To give you an idea of just how much of a performance hit this ACL method induces, I have a small low-power server on my network running a CentaurHauls VIA Nehemiah CPU @ 1 GHz (2000 BogoMips) with a 192.168.0.0/16 IP address (see RFC 1918; all other hosts on my LAN are in this network so none of them would be a match in any of the above ACLs). When loading BIND with the GeoIP.acl include file, and creating a catch-all view that matches any client (not using any of the ACLs in the GeoIP.acl include file), the DNS response time tends to be about 2 ms. If, however, another view is created before this catch-all one in named.conf, and the clause:
match-clients { A1; A2; AD; AE; AF; AG; AI; AL; AM; AN; ... VI; VN; VU; WF; WS; YE; YT; ZA; ZM; ZW; };
is added to this view (forcing it to attempt a match across every single ACL definition inside the GeoIP.acl file), the response time sores to around 85 ms. In other words, the amount of work that we have now asked BIND to do, in order for it to verify if any of the ACLs are a match for a client with IP address in 192.168.0.0/16, has resulted in it slowing down by a factor of 40 (a rough guestimate figure only) which is a substantial performance hit that needs to be considered. For this reason, if using the ACL method described in this HOWTO, try and limit the number of views you create and the number of ACLs assigned to them as this will lower the amount of work BIND has to do when answering DNS queries made to it.
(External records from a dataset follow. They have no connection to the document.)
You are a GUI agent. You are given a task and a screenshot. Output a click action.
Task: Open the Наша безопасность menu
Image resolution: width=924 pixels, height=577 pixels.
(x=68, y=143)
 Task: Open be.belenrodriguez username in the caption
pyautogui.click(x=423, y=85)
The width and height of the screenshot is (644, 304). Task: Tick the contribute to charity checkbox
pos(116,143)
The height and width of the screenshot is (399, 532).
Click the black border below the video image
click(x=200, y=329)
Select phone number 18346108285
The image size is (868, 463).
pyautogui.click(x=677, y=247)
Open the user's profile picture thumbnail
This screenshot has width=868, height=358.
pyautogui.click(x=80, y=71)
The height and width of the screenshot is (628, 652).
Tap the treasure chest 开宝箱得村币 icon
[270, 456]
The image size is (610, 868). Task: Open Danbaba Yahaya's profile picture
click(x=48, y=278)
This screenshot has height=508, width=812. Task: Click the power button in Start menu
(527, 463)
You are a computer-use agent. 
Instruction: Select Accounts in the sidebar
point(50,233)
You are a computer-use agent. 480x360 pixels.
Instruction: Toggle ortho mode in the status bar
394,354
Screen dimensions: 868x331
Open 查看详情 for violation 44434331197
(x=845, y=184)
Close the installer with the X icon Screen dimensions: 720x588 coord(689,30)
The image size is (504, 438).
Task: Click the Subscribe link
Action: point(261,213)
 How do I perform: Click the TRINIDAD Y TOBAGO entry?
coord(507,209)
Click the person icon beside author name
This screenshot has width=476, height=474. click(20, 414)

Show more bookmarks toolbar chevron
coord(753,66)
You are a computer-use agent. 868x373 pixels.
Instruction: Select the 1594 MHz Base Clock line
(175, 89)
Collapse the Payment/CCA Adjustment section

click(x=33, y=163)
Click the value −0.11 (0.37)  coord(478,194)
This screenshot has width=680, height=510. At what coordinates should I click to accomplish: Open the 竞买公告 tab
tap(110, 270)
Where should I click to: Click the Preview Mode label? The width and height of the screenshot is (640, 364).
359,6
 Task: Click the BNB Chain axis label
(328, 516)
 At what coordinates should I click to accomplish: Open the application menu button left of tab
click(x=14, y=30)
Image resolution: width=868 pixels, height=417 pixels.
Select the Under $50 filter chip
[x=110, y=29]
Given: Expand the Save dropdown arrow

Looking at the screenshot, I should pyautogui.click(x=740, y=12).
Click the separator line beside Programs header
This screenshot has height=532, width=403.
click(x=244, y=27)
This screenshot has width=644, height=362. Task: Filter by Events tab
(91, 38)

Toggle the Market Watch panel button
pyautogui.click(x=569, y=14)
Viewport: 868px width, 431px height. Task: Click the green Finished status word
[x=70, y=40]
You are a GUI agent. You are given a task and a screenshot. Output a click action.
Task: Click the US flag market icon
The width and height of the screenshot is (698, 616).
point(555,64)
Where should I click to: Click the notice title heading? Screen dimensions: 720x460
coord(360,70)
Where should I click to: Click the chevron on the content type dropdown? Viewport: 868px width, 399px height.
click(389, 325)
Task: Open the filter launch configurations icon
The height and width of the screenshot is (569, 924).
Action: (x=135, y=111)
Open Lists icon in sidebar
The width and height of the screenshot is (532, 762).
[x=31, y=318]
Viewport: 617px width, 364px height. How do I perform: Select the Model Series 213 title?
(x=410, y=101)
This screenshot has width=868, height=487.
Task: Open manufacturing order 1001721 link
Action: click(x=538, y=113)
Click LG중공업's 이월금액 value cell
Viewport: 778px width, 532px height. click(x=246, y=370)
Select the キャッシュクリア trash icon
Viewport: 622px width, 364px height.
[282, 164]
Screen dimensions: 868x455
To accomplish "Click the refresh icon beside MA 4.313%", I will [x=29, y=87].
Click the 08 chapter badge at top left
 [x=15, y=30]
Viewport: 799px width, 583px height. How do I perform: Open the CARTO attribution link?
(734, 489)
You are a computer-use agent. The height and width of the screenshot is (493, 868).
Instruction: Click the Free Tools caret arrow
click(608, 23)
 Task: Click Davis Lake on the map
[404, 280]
In short, you should determine if speed (source code patching) or maintainability (ACL include file) is of more importance to you and be fully aware of the pros and cons of each method of GeoDNS implementation within BIND. As a systems administrator, use your head to decide which method to go with. As www.kernel.org is a global site, ranked around 10,000 across all sites on the internet (according to Alexa), John has done the right thing and gone with the patching method when deploying BIND GeoDNS servers for Kernel.org.